Gary Warnett Weighs In On Whether LeBron’s Shoe Line Can Ever Reach the Heights of Jordan Brand
Suffering from shoe fatigue yet? To memorize rollouts, colorways and nicknames requires a database-like aptitude for information recall. Speculative market share stats indicate that Michael Jordan and LeBron James’ signature releases are the most valuable sneakers in the industry, but the Jordan Brand still seems to eclipse the LeBron output. Everything seems to require a comparison to justify its existence these days in the era of lists and over analysis of everything, but the MJ and LJ ones are a constant for both player and shoe alike.

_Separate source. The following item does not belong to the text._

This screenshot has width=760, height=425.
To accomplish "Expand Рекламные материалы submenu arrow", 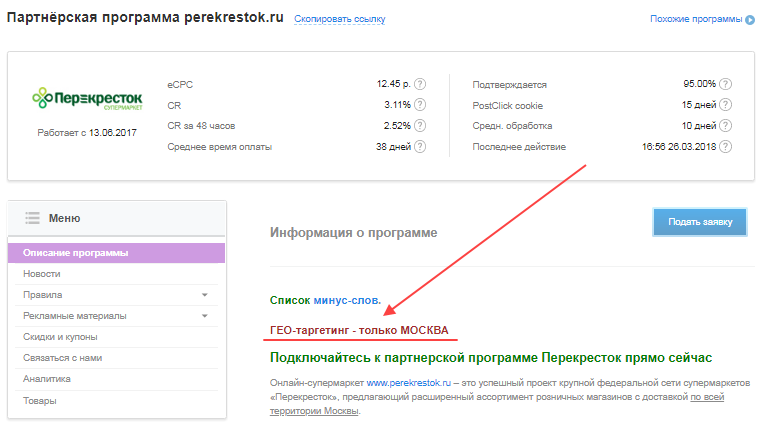I will pos(204,316).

Instead of sitting on the fence, let’s concede that the Nike LeBron line can’t compete with the Jordan line in 2013. No matter how much the materials devolve and no matter how much some Retro+ colors might sully those original braces of AJ masterpieces, it’s the moments in time that make the Jordan range – for want of a non-corporate buzzword – iconic. Writing as a fiend for Nike LeBrons (bar the rushed replacement look of the VI), James’ shoes get better year after year, but with a market still locked into Jordan’s 1988-1991 drops, the audience is already dedicated to past triumphs, kitting out their kids in junior editions and forging future nostalgia.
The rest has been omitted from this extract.